** DATA FOR THE TASK follows **

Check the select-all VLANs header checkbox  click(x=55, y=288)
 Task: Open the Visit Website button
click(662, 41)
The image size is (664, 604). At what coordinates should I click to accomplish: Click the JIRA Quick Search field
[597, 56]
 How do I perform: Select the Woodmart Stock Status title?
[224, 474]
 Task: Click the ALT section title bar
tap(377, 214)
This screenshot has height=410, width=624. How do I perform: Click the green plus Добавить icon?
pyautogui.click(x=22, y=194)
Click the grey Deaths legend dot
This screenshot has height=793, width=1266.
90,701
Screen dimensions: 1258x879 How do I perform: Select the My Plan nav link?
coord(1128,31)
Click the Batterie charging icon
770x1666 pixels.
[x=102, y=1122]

** End of DATA FOR THE TASK **

- [TASK DESCRIPTION]:
Please make your reply exactly the lines from the one containing "The image size" through the end of the entries above, and nothing more.

- [WRITTEN REPLY]:
The image size is (664, 604). At what coordinates should I click to accomplish: Click the JIRA Quick Search field
[597, 56]
 How do I perform: Select the Woodmart Stock Status title?
[224, 474]
 Task: Click the ALT section title bar
tap(377, 214)
This screenshot has height=410, width=624. How do I perform: Click the green plus Добавить icon?
pyautogui.click(x=22, y=194)
Click the grey Deaths legend dot
This screenshot has height=793, width=1266.
90,701
Screen dimensions: 1258x879 How do I perform: Select the My Plan nav link?
coord(1128,31)
Click the Batterie charging icon
770x1666 pixels.
[x=102, y=1122]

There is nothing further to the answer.